Cerita di atas dapat dikaitkan kepada pemimpin dan gaya kepemimpinannya yang kelihatan anggun dan berwibawa. Ia menempatkan posisi pada menara gading dikelilingi kemewahan puja puji dan berbagai kenikmatan duniawi. Di lain pihak, anak buah yang menjadi bawahannya seakan budak yang dijadikan ganjalan penyangga kemegahannya itu. Ia tak mempedulikan kesedihan dan kesusahan bawahannya. Ia juga tidak mempedulikan kesengsaraan masyarakat luas akibat kebijakan yang diambilnya. Cepat atau lambat bawahan, anak buah ini bisa saja nekad, melakukan harakiri, melakukan tindakan fatal yang muaranya memang pimpinan tadi akan rontok di singgasananya. Mereka bisa saja nekad karena pemimpin sudah lupa Pemimpin tidak jarang malahan menyakiti mereka. Anak buah sudah biasa sengsara, tidak usah dimanja nanti malah nglunjak dan repot mengatasinya, demikian pikir sang pemimpin. Bayangkan saja, betapa tega seorang pemimpin menjadikan bawahannya sebagai ganjel kesuksesan dan keberhasilannya. Empati seorang pemimpin terhadap anak buah seharusnya merupakan kesegaran roh dan jiwa mereka dalam bekerja.

Data Tersimpan |
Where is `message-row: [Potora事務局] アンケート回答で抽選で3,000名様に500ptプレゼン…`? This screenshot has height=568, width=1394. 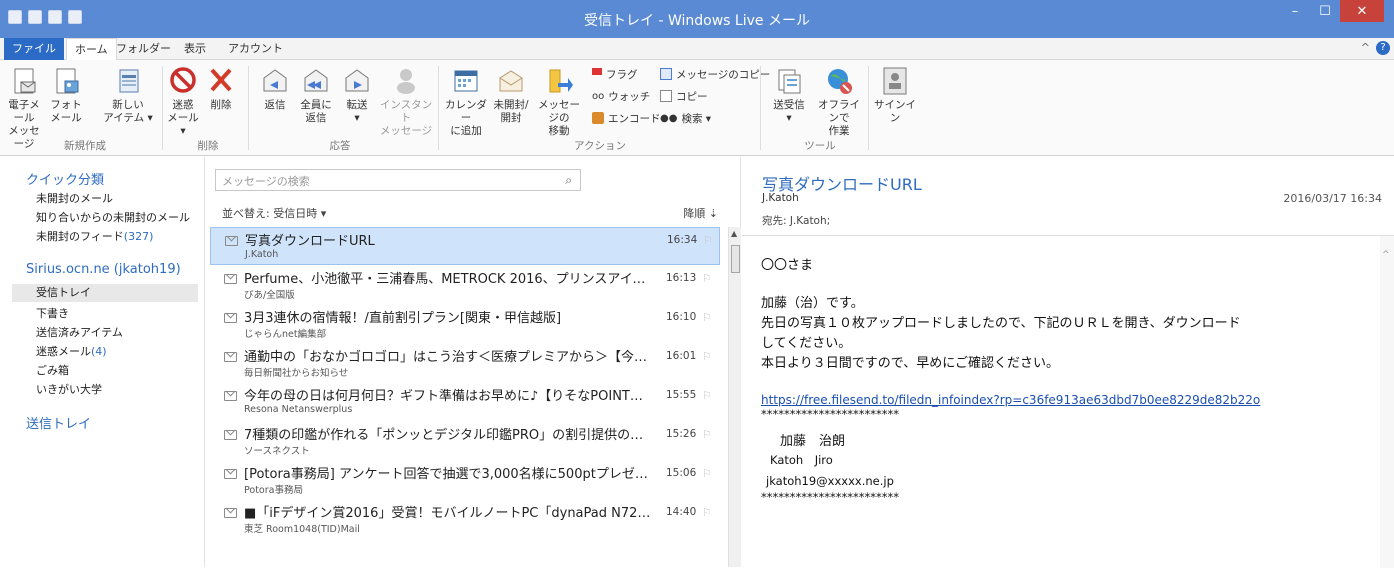 message-row: [Potora事務局] アンケート回答で抽選で3,000名様に500ptプレゼン… is located at coordinates (465, 480).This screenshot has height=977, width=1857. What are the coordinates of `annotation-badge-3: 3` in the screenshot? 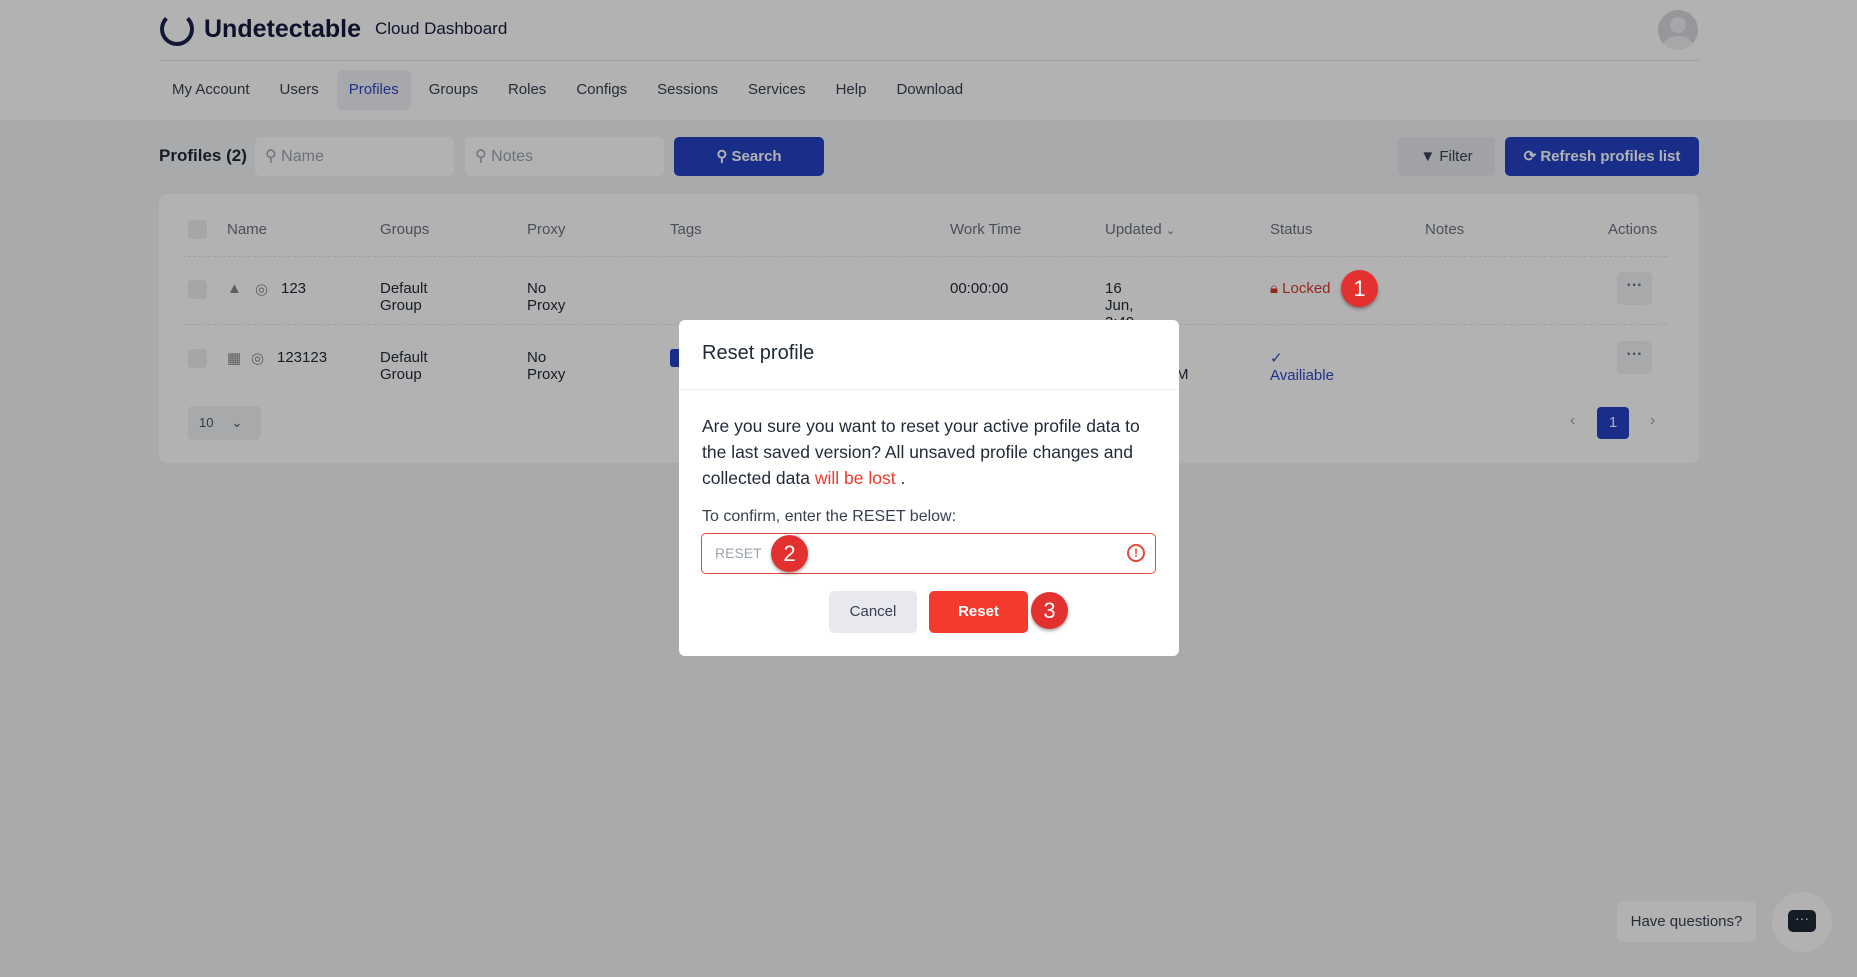 It's located at (1050, 610).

Tugas Pengerjaan |
1. Jawab pertanyaan berikut berdasarkan teks bacaan tentang gaya kepemimpinan.
(a) Di mana sang pemimpin menempatkan posisinya?
(b) Anak buah yang menjadi bawahannya diibaratkan seperti apa?
(c) Empati seorang pemimpin terhadap anak buah seharusnya merupakan apa?
2. Ringkas paragraf teks bacaan tentang gaya kepemimpinan yang diawali "Cerita di atas dapat dikaitkan" menjadi daftar poin, dengan mempertahankan fakta utamanya.
3. Lanjutkan teks bacaan tentang gaya kepemimpinan mulai dari bagian terakhirnya.

Hasil Pengerjaan Tugas |
1.
(a) Pada menara gading, dikelilingi kemewahan puja puji dan berbagai kenikmatan duniawi.
(b) Seakan budak yang dijadikan ganjalan penyangga kemegahannya.
(c) Kesegaran roh dan jiwa mereka dalam bekerja.

2.
- Cerita tersebut dapat dikaitkan dengan pemimpin yang tampak anggun dan berwibawa.
- Pemimpin itu berada di menara gading, dikelilingi puja puji dan kenikmatan duniawi.
- Bawahannya diperlakukan seperti budak penyangga kemegahannya.
- Ia tidak peduli pada kesusahan bawahan maupun kesengsaraan masyarakat akibat kebijakannya.
- Cepat atau lambat bawahan bisa nekad dan membuat pemimpin itu rontok dari singgasananya.
- Sang pemimpin berpikir anak buah tidak perlu dimanja agar tidak nglunjak.
- Empati pemimpin terhadap anak buah seharusnya menjadi kesegaran roh dan jiwa mereka dalam bekerja.

3.
Pemimpin yang berempati tidak mematikan tetapi menyadarkan, membangkitkan, menghidupkan, memberi daya gerak dan daya untuk menjadi dinamis tumbuh dan berkembang. Dirinya bukan menjadi matahari tetapi justru menjadi bulan, memberi pencerahan dan penerangan di saat kegelapan. Di saat terjadi kesesatan, di saat terjadi kelesuan, di saat terjadi keputusasaan pemimpin tampil sebagai sang penuntun, pembimbing, bintang pedomam, arah, dan tujuan. Hidupnya siap berkorbaan dalam membangun dan mencapai sasaran. Tak gentar terhadap hambatan, tantangan, ancaman yang bisa merusak dan mematikan dirinya maupun keluarganya. Jiwa solidaritas seorang pemimpin akan melegenda. Pemimpin dikenang bukan dari kekayaannya, kezalimannya, tetapi karena kerendahatiannya, empatinya, rasa senasib sepenanggungan, kerelaan berkorban, kemampuan membawa kemajuan, menempatkan pada tempat sebagaimana yang seharusnya. Dadi ratu kudu ono lelabuhane, ora ono lelabuhane ora ono gunane. Ratu iku anane mung winates dadi kawulo tanpo winates.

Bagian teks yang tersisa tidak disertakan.